Dès lors, on comprend l’enjeu politique du combat qui oppose mouvement harédi et judaïsme progressiste. Il s’agit d’un combat de fond, visant à modifier de façon radicale la face du judaïsme. La loi juive halakha, s’intéresse aux moindres détails de la vie quotidienne du croyant, de la façon de se lever le matin aux règles très strictes du Shabbat. Mais depuis toujours, ce sont les hommes qui rédigent ces lois, y compris celles légiférant la vie des femmes. La féministe religieuse, en exigeant un judaïsme égalitaire et inclusif, demande la ré-écriture de bien des lois. Pour elle, son écartement de la religion s’explique par des données sociales et son inclusion serait la réparation historique de cette injustice.
Pour le judaïsme, le droit d’interpréter les textes et de trancher la loi ne se trouve pas entre les mains du clergé mais entre celles de l’érudit(e). “La couronne de la Torah est posée dans un coin, que celui qui la désire vienne et la prenne”, enseigne le Talmud. De même, “un fils adultérin érudit vaut mieux qu’un Grand Prêtre sot” écrit-il. Le rabbin n’est rien de plus qu’un juif érudit, capable de par ses connaissances de trancher la loi et de l’enseigner. Cette brèche théologique permet aux Femmes du Mur de revendiquer une place au sein de la religion, même si celle-ci inclut une large réforme des pratiques juives.

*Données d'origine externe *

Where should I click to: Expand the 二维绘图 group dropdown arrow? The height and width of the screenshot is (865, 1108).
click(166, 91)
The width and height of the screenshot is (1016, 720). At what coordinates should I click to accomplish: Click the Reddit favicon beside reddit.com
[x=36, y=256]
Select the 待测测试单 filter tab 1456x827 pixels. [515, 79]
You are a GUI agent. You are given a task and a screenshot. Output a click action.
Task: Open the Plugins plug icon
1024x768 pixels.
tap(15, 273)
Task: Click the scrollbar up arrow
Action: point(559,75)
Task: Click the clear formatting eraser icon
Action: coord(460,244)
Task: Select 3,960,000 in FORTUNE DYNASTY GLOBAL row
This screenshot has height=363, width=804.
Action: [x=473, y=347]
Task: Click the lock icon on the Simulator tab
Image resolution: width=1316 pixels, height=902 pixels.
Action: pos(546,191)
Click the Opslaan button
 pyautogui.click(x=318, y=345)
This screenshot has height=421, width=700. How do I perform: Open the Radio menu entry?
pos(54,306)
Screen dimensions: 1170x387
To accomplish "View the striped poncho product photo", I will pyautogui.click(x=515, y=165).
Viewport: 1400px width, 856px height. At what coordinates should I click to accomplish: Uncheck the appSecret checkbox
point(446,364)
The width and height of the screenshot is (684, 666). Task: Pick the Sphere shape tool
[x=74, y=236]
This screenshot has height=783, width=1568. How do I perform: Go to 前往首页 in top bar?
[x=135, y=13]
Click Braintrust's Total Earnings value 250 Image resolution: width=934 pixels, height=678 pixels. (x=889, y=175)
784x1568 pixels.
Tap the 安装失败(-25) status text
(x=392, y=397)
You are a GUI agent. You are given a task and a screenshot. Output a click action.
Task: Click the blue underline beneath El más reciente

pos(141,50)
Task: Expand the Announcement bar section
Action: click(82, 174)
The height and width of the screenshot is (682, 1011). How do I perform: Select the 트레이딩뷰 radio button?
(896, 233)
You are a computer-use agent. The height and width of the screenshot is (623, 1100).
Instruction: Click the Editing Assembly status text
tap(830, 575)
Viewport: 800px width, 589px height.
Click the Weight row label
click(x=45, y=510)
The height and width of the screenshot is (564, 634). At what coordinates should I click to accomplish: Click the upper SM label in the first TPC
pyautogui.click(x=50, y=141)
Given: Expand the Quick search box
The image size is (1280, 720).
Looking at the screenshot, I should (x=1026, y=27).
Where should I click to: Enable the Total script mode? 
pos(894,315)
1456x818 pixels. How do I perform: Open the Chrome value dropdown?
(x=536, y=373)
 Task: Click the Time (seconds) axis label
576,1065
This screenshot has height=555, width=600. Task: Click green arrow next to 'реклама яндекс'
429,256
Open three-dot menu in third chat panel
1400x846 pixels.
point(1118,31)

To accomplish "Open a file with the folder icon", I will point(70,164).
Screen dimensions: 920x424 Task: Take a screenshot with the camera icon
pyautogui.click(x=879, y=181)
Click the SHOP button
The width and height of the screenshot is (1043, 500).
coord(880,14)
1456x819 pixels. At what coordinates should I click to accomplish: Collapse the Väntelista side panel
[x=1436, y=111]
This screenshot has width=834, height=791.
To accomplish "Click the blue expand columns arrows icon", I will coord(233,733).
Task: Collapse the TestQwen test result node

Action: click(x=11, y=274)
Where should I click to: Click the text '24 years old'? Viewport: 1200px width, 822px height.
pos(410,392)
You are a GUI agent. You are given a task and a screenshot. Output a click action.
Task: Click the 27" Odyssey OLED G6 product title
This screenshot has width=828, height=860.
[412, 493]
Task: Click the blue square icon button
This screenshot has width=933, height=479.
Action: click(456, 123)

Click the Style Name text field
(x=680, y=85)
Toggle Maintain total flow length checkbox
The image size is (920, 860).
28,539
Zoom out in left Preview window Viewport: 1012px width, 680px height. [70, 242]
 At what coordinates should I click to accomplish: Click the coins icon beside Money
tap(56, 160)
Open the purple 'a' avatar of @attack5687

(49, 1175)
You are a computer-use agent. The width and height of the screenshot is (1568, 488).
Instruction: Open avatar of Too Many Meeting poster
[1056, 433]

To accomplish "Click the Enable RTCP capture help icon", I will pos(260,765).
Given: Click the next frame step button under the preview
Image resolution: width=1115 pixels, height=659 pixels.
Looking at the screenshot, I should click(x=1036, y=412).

“Jusqu’à quand te tiendras-tu à l’écart, fille turbulente ? Voici que Dieu crée du nouveau sur la terre : la femme fait la cour à l’homme.” (Jr 31,21), dit le prophète. Pour le féminisme religieux, ce verset messianique annonce le retour à l’égalité de la création signalée par le verset : “Dieu créa l’être humain à son image […], homme et femme il les créa” (Gn 1, 27). Ainsi, l’inclusion des femmes dans la religion juive serait d’autant plus autorisée qu’elle correspondrait à la nature profonde de la création. Pour les théologiennes du féminisme religieux, une pleine et entière égalité profiterait tant à la femme juive qu’à la religion juive toute entière.
En se drapant d’un châle de prières une fois par mois, c’est au caractère patriarcal de la religion que ces femmes s’opposent. Ce n’est pas, de leur point de vue, un combat contre mais un combat pour la religion. Pour une religion plus inclusive, plus juste, plus divine. Et tout laisse à penser que ce combat sera bientôt gagné.